CALLER:	. . . <reject>
SYSTEM:	I still didn't get it. Let's try another approach. What's the origin city of the flight?
CALLER:	Boston.
SYSTEM:	And what's the destination?
CALLER:	New York, Kennedy Airport.
SYSTEM:	Okay. And what time is it due?
CALLER:	Around noon.
SYSTEM:	Got it. American Airlines flight 135 will be arriving at JFK on time at 12:15 p.m. at gate 3.

You can apply the following guidelines when crafting error recovery and help prompts. These guidelines are based on an analysis of errors observed in deployment data across many applications.

When appropriate, provide more specific detail about what can be said (what is in-grammar).
Always provide an escape (the ability to navigate elsewhere, such as back to the main menu). Callers may be in the dialog state because of a recognition error or confusion, or they may change their minds about what to do.
Teach callers about universals.
After a second error, present an alternative means to accomplish the goal, if there is one.
When requesting specific pieces of information (e.g., account numbers, ID numbers, medical group numbers), accommodate callers who do not have the information. If the information is easily available on something callers are likely to have handy (e.g., an invoice, a medical card), tell them how to find it.

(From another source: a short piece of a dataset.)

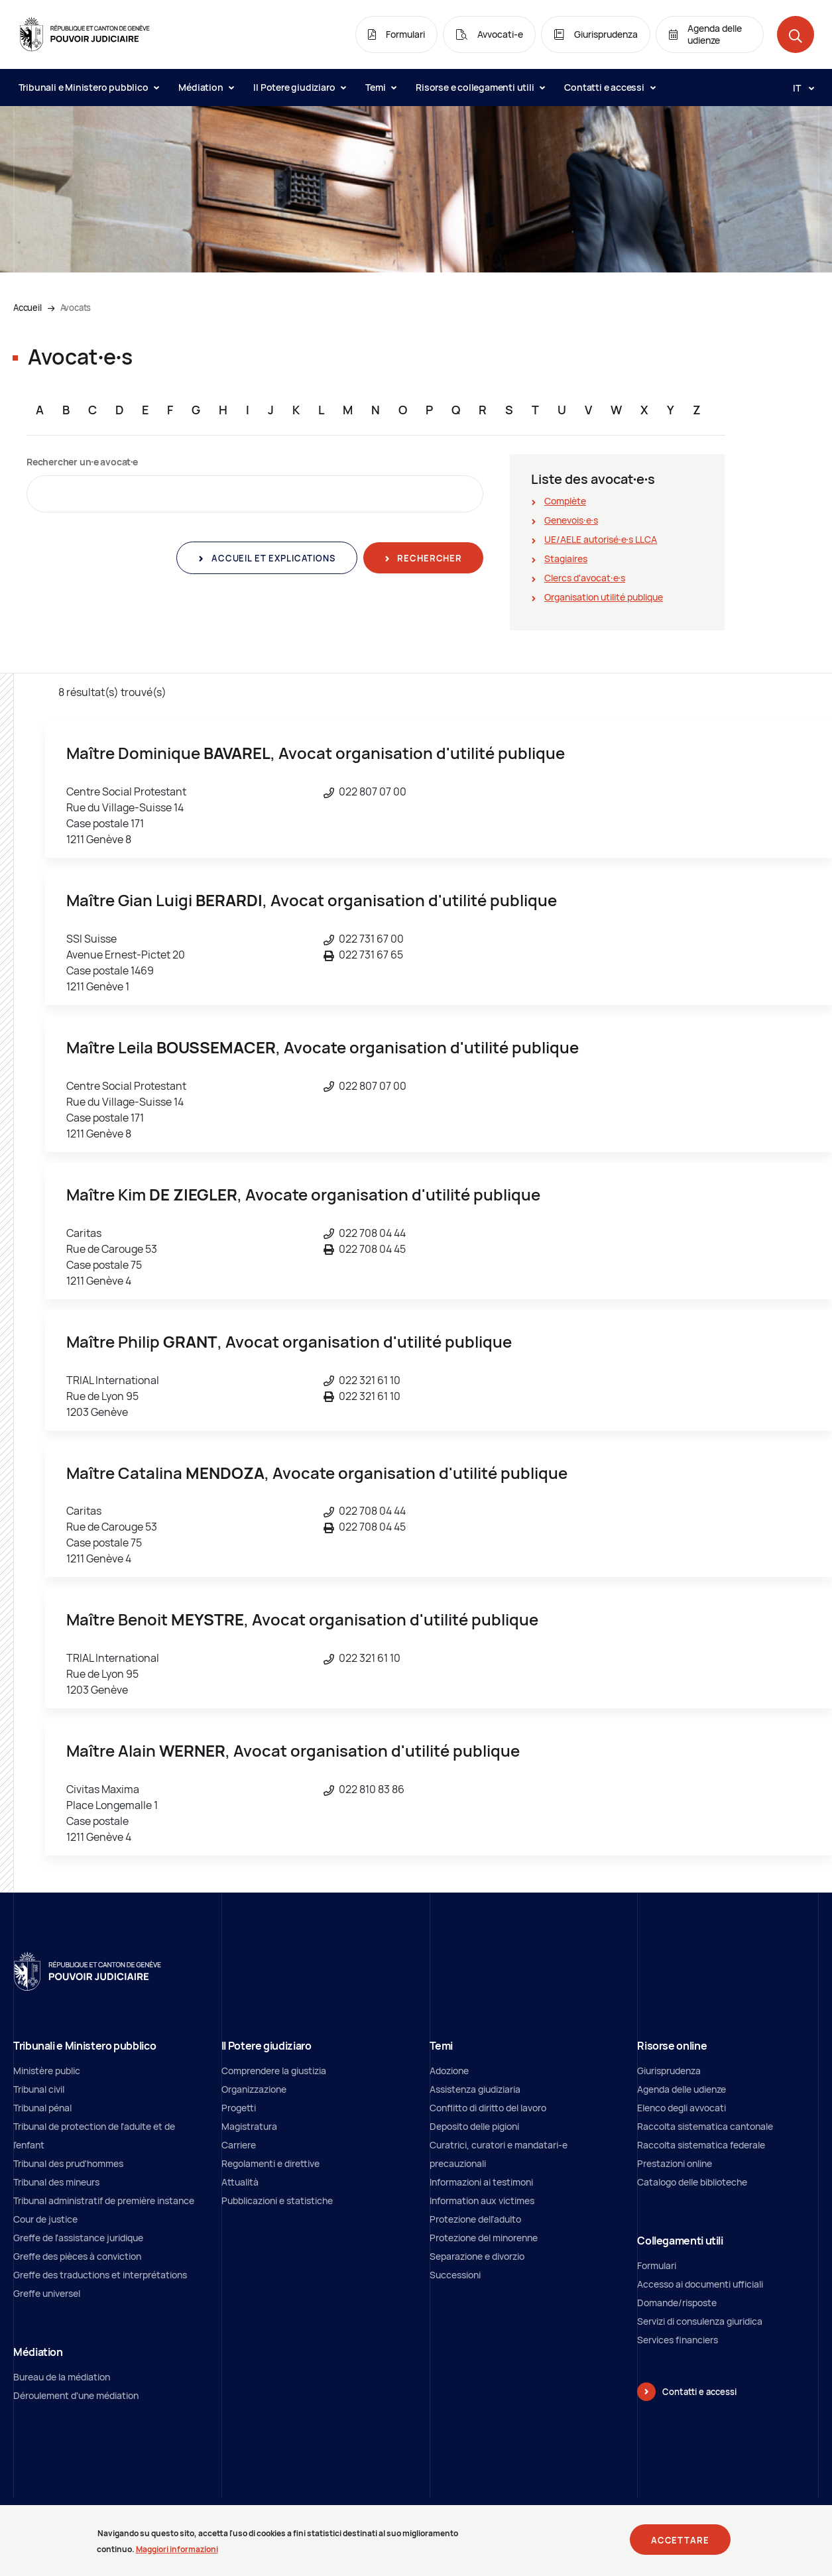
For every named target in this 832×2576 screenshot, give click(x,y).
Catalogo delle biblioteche (692, 2182)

When appropriate, provide examples. Callers often pattern their answers after examples. Therefore, examples can help with types of information that can have many formats (such as dates) and when callers are using unexpected fillers. For example:

(6)

SYSTEM:	What's the date of travel?
CALLER:	Um, I gotta get there by next Saturday. <reject>
SYSTEM:	I'm sorry, I didn't understand. Please say the date of travel for example, "January eighth" or "April twenty-third."

When there are rejects after confirmation prompts, tell callers to answer "Yes" or "No." Often, when callers respond negatively to a confirmation prompt, they try to correct the error in the same response (e.g., "No, not Boston Austin"). Because it is hard to cover the great variety of ways callers may combine disconfirmation and the correction in a grammar, it is best to constrain them to a yes/no grammar and then step them through the correction process.
If lots of no-speech timeouts are observed for a state (either in usability data or pilot data), consider a delayed help approach (see Chapter 12) for the initial prompt.